La lutte contre le trafic de biens piratés et contrefaits étant un problème complexe qui revêt, dans le contexte de la mondialisation, un caractère transfrontalier "ne peut être menée que par des efforts individuels et conjoints de toutes les nations et des organisations internationales concernées", stipule la déclaration.
Pour combattre le piratage et la contrefaçon, les leaders du G8 estiment nécessaires de renforcer la coopération avec les autres Etats et les organisations internationales, telles que l'Organisation mondiale de la propriété intellectuelle, l'Organisation mondiale du commerce, l'Organisation mondiale des douanes, Interpol, etc.

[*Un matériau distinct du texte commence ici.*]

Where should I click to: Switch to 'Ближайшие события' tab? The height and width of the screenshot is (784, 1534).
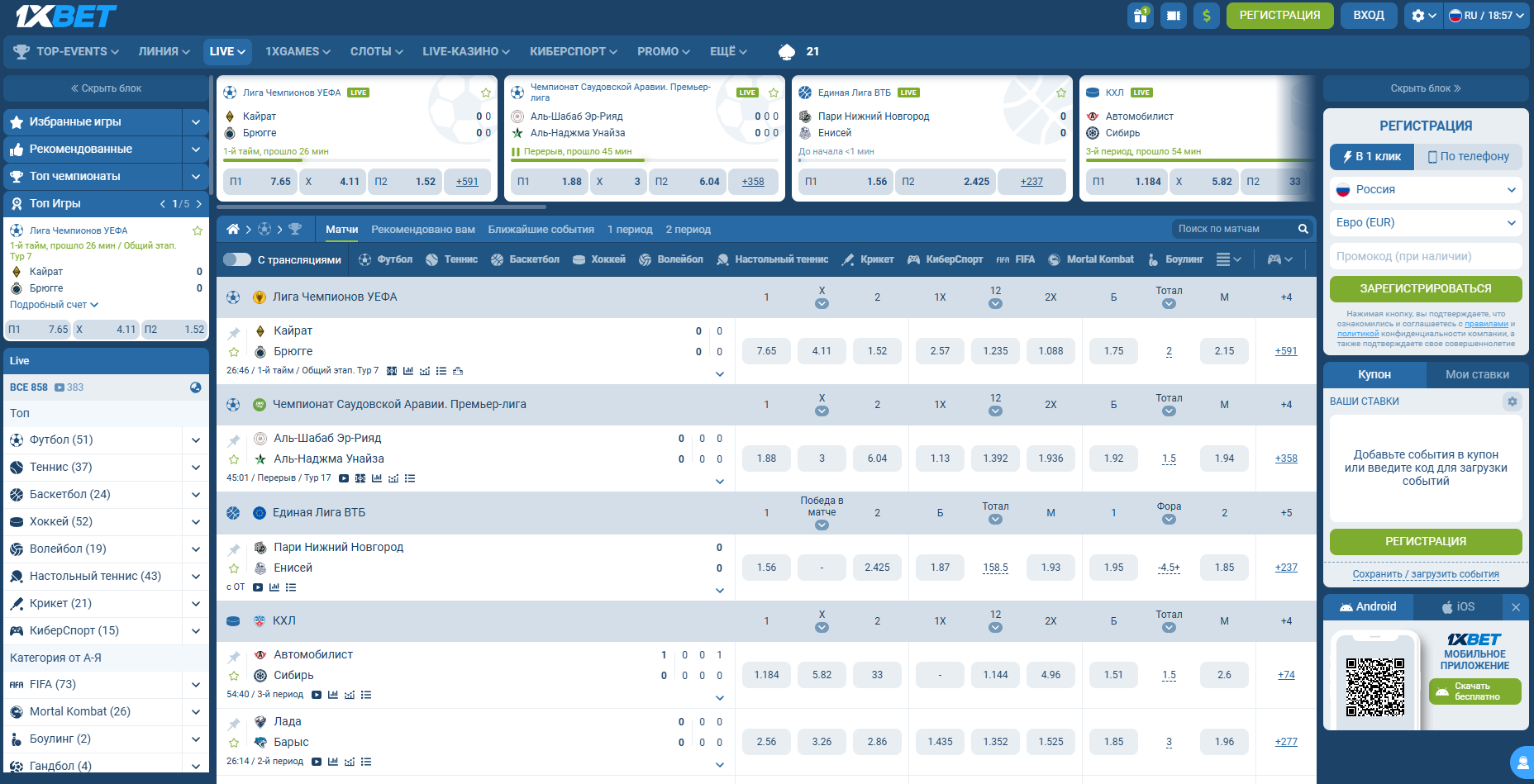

Selon les délégués du G8, une attention prioritaire doit être accordée au perfectionnement de la législation en matière de respect des droits de la propriété intellectuelle, mais aussi à la coopération entre les services de détection et de répression, y compris avec les autorités douanières.
"Compte tenu de l'ampleur significative que prend le trafic mondial de biens piratés et contrefaits souvent lié au crime organisé et des dommages économiques, politiques et moraux causés par les infractions et les crimes dans le domaine des droits de la propriété intellectuelle, nous continuerons à mettre en priorité le développement de la coopération en vue de réduire substantiellement le trafic mondial de biens piratés et contrefaits et de mener une lutte efficace contre les réseaux transnationaux encourageant ce trafic", résume la déclaration.